[Extracted entries — start]

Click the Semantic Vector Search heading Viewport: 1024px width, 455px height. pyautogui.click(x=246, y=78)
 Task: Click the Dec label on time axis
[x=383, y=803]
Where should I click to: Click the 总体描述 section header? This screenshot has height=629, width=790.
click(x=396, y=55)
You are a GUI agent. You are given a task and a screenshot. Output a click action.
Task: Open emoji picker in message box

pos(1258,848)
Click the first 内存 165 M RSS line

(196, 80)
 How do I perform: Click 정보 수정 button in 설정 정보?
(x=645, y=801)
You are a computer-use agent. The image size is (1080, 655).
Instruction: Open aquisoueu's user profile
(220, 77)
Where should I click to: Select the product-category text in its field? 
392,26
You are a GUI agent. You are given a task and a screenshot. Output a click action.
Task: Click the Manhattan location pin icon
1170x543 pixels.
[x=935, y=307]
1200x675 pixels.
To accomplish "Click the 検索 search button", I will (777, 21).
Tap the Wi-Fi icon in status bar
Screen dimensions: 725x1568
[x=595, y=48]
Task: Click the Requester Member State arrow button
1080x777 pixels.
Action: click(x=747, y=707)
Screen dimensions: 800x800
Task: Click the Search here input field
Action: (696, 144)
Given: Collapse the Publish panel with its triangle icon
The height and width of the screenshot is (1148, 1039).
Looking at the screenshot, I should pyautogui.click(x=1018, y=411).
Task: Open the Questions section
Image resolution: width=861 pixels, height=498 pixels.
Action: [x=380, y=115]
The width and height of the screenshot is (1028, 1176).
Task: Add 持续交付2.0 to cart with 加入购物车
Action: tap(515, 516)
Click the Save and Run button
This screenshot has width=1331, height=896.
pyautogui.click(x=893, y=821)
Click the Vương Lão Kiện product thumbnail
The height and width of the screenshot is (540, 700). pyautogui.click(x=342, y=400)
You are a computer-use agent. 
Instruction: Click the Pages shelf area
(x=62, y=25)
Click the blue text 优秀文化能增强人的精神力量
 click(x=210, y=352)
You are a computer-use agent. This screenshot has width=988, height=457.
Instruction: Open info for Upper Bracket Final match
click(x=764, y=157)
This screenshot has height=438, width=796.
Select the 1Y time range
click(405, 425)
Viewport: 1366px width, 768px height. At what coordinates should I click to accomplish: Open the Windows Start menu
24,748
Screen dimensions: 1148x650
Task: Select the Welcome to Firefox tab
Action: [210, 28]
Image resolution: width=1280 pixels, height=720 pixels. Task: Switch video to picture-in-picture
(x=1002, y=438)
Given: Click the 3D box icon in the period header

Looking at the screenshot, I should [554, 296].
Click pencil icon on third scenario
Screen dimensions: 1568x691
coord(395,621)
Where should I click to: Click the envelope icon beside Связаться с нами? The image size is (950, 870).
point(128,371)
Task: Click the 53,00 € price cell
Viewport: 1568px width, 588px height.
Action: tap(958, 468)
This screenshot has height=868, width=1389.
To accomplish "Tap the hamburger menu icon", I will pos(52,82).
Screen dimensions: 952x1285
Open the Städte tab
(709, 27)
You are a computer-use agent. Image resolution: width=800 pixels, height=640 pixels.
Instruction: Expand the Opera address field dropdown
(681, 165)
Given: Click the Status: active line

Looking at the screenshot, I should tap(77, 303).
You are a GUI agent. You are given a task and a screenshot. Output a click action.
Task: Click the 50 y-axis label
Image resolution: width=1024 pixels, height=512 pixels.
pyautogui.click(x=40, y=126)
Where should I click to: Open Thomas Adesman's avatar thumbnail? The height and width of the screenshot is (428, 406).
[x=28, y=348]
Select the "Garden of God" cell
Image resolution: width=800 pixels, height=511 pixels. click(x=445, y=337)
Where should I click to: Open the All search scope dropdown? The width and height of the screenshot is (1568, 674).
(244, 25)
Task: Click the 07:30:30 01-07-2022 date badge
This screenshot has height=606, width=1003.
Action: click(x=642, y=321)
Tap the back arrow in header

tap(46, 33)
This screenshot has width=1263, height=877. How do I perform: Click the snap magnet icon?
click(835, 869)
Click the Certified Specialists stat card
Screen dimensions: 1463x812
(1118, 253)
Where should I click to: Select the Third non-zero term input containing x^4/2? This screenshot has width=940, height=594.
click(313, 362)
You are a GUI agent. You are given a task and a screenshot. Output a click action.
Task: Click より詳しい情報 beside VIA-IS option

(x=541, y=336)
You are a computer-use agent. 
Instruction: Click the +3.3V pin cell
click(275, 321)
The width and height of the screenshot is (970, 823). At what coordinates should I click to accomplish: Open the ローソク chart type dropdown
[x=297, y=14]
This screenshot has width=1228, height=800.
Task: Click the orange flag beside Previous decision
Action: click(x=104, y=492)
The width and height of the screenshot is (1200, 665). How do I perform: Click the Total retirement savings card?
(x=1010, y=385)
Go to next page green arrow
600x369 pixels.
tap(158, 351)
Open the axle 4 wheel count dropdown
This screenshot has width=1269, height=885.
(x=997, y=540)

[Extracted entries — finish]

• Directions for this task:
Give the data again, exactly as it appears above.

• Solution below:
Click the Semantic Vector Search heading Viewport: 1024px width, 455px height. pyautogui.click(x=246, y=78)
 Task: Click the Dec label on time axis
[x=383, y=803]
Where should I click to: Click the 总体描述 section header? This screenshot has height=629, width=790.
click(x=396, y=55)
You are a GUI agent. You are given a task and a screenshot. Output a click action.
Task: Open emoji picker in message box

pos(1258,848)
Click the first 内存 165 M RSS line

(196, 80)
 How do I perform: Click 정보 수정 button in 설정 정보?
(x=645, y=801)
You are a computer-use agent. The image size is (1080, 655).
Instruction: Open aquisoueu's user profile
(220, 77)
Where should I click to: Select the product-category text in its field? 
392,26
You are a GUI agent. You are given a task and a screenshot. Output a click action.
Task: Click the Manhattan location pin icon
1170x543 pixels.
[x=935, y=307]
1200x675 pixels.
To accomplish "Click the 検索 search button", I will (777, 21).
Tap the Wi-Fi icon in status bar
Screen dimensions: 725x1568
[x=595, y=48]
Task: Click the Requester Member State arrow button
1080x777 pixels.
Action: click(x=747, y=707)
Screen dimensions: 800x800
Task: Click the Search here input field
Action: (696, 144)
Given: Collapse the Publish panel with its triangle icon
The height and width of the screenshot is (1148, 1039).
Looking at the screenshot, I should pyautogui.click(x=1018, y=411).
Task: Open the Questions section
Image resolution: width=861 pixels, height=498 pixels.
Action: [x=380, y=115]
The width and height of the screenshot is (1028, 1176).
Task: Add 持续交付2.0 to cart with 加入购物车
Action: tap(515, 516)
Click the Save and Run button
This screenshot has width=1331, height=896.
pyautogui.click(x=893, y=821)
Click the Vương Lão Kiện product thumbnail
The height and width of the screenshot is (540, 700). pyautogui.click(x=342, y=400)
You are a computer-use agent. 
Instruction: Click the Pages shelf area
(x=62, y=25)
Click the blue text 优秀文化能增强人的精神力量
 click(x=210, y=352)
You are a computer-use agent. This screenshot has width=988, height=457.
Instruction: Open info for Upper Bracket Final match
click(x=764, y=157)
This screenshot has height=438, width=796.
Select the 1Y time range
click(405, 425)
Viewport: 1366px width, 768px height. At what coordinates should I click to accomplish: Open the Windows Start menu
24,748
Screen dimensions: 1148x650
Task: Select the Welcome to Firefox tab
Action: [210, 28]
Image resolution: width=1280 pixels, height=720 pixels. Task: Switch video to picture-in-picture
(x=1002, y=438)
Given: Click the 3D box icon in the period header

Looking at the screenshot, I should [554, 296].
Click pencil icon on third scenario
Screen dimensions: 1568x691
coord(395,621)
Where should I click to: Click the envelope icon beside Связаться с нами? The image size is (950, 870).
point(128,371)
Task: Click the 53,00 € price cell
Viewport: 1568px width, 588px height.
Action: tap(958, 468)
This screenshot has height=868, width=1389.
To accomplish "Tap the hamburger menu icon", I will pos(52,82).
Screen dimensions: 952x1285
Open the Städte tab
(709, 27)
You are a computer-use agent. Image resolution: width=800 pixels, height=640 pixels.
Instruction: Expand the Opera address field dropdown
(681, 165)
Given: Click the Status: active line

Looking at the screenshot, I should tap(77, 303).
You are a GUI agent. You are given a task and a screenshot. Output a click action.
Task: Click the 50 y-axis label
Image resolution: width=1024 pixels, height=512 pixels.
pyautogui.click(x=40, y=126)
Where should I click to: Open Thomas Adesman's avatar thumbnail? The height and width of the screenshot is (428, 406).
[x=28, y=348]
Select the "Garden of God" cell
Image resolution: width=800 pixels, height=511 pixels. click(x=445, y=337)
Where should I click to: Open the All search scope dropdown? The width and height of the screenshot is (1568, 674).
(244, 25)
Task: Click the 07:30:30 01-07-2022 date badge
This screenshot has height=606, width=1003.
Action: click(x=642, y=321)
Tap the back arrow in header

tap(46, 33)
This screenshot has width=1263, height=877. How do I perform: Click the snap magnet icon?
click(835, 869)
Click the Certified Specialists stat card
Screen dimensions: 1463x812
(1118, 253)
Where should I click to: Select the Third non-zero term input containing x^4/2? This screenshot has width=940, height=594.
click(313, 362)
You are a GUI agent. You are given a task and a screenshot. Output a click action.
Task: Click より詳しい情報 beside VIA-IS option

(x=541, y=336)
You are a computer-use agent. 
Instruction: Click the +3.3V pin cell
click(275, 321)
The width and height of the screenshot is (970, 823). At what coordinates should I click to accomplish: Open the ローソク chart type dropdown
[x=297, y=14]
This screenshot has width=1228, height=800.
Task: Click the orange flag beside Previous decision
Action: click(x=104, y=492)
The width and height of the screenshot is (1200, 665). How do I perform: Click the Total retirement savings card?
(x=1010, y=385)
Go to next page green arrow
600x369 pixels.
tap(158, 351)
Open the axle 4 wheel count dropdown
This screenshot has width=1269, height=885.
(x=997, y=540)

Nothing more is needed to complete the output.